The majority opinion’s claim that my analysis proves inconsistent is premised on the majority’s tautological assumption that only those benefits that are capable of being funded annually qualify as accrued financial benefits under article 9, § 24. The correctness of the majority’s accusation of inconsistency rests on its conclusion that the second sentence of article 9, § 24 is indispensible to the definition of “accrued financial benefits.” The majority obfuscates my point, however, which is that the second sentence of article 9, § 24 is irrelevant to tax exemptions because, while a tax exemption is an accrued financial benefit, it is not a liability that can be funded annually.

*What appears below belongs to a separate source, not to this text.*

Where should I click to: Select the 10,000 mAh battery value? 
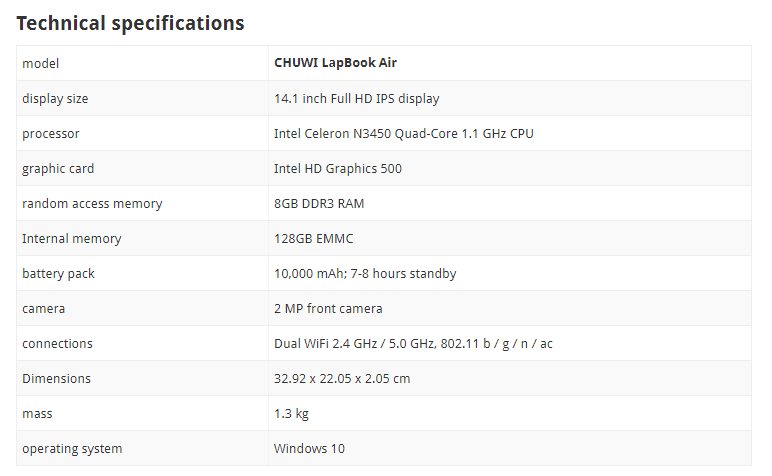pos(365,274)
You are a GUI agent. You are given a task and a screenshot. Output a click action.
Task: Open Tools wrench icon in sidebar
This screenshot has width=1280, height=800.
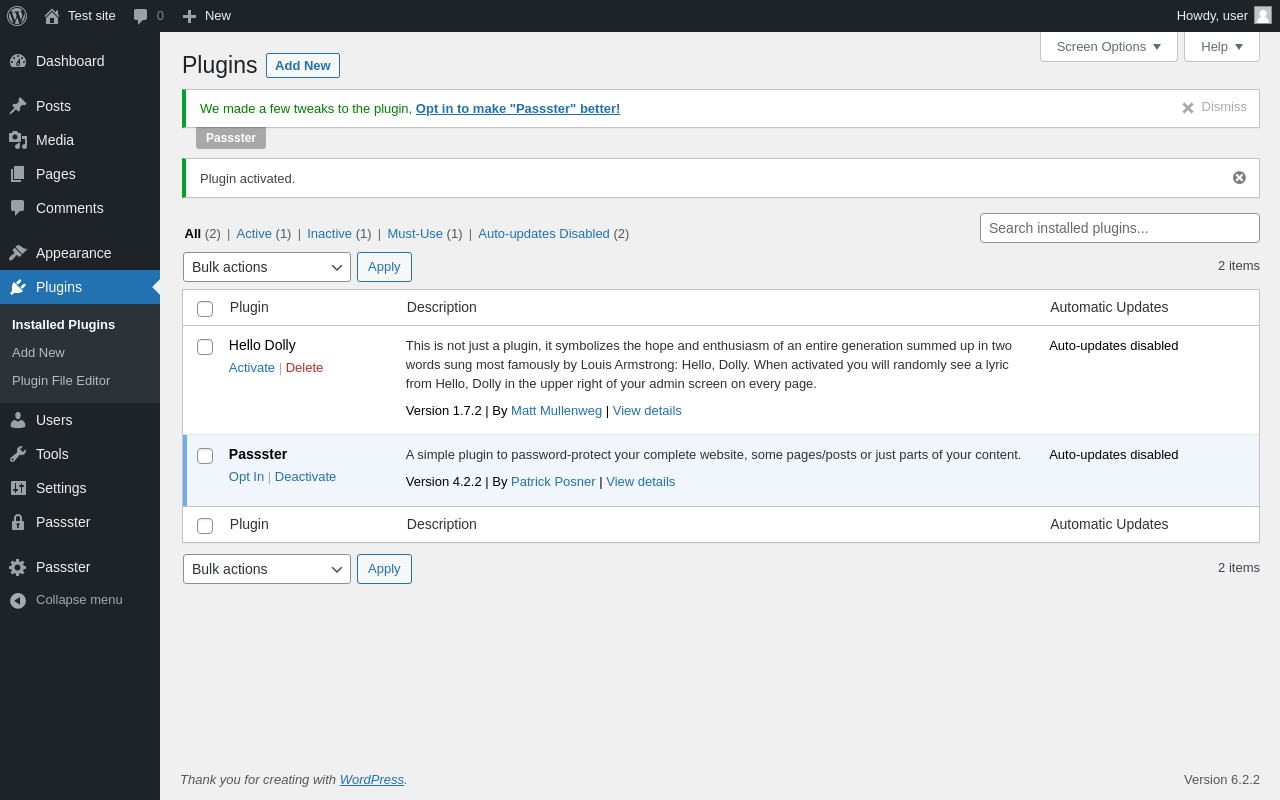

All these provisions have been amended to remove the exemptions, beginning January 1, 2012. See Public Acts 41 through 45 of 2011. Notably, the Governor did not request that this Court review the constitutionality of these other statutory amendments. Nevertheless, my view that the statutory tax exemption within the Income Tax Act creates *361accrued financial benefits for purposes of article 9, § 24 applies equally to the tax exemptions found within these retirement acts.
For example, before the amendments contained in 2011 PA 41, § 40 of SERA provided in relevant part:
The right of a person to a pension, an annuity, a retirement allowance, any optional benefit, any other right accrued or accruing to any person under the provisions of this act, the various funds created by this act, and all money and investments and income of the funds, are exempt from any state, county, municipal, or other local tax. [MCL 38.40(1), as amended by 2002 PA 99 (emphasis added).]

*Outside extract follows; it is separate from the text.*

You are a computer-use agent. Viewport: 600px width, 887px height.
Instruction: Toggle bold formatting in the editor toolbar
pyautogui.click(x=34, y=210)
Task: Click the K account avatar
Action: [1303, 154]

In my view, there is a strong argument that the tax exemption provided by SERA is an inherent part of the deferred compensation embodied in pension plan. Nevertheless, given my belief that the tax exemptions are “contractual obligations” under Const 1963, art 9, § 24, it is not necessary to opine on whether the tax exemption statutes found within the individual retirement acts — such as the tax exemption previously found within SERA — create contractual obligations for purposes of the Contracts Clause, as have other jurisdictions. See, e.g., Hughes v Oregon, 314 Or 1, 21 n 27; 838 P2d 1018 (1992). Further, because I conclude that 2011 PA 38 violates article 9, § 24 of the Constitution, I do not find it necessary to conclusively opine on whether the statutory amendments also violate the Contracts Clauses of the Michigan and United States Constitutions. Nevertheless, it briefly bears mentioning that there is an arguable Contracts Clause violation in this case. Because I believe that the statutory tax exemptions are accrued financial benefits under article 9, § 24, these benefits are “contractual obligations” that implicate the Contracts Clauses. Accordingly, under the framework for Contracts Clause analyses set forth in Romein v Gen Motors Corp, 436 Mich 515, 534-536; 462 NW2d 555 (1990), it is arguable that the modifications of the tax exemption statutes will amount to a substantial impairment of that contractual right. See Bailey v North Carolina, 348 NC 130, 151; 500 SE2d 54 (1998). Finally, even if there is a legitimate purpose behind the statutory amendments, I question whether violating article 9, § 24 of the Constitution is a reasonable means of carrying out that purpose.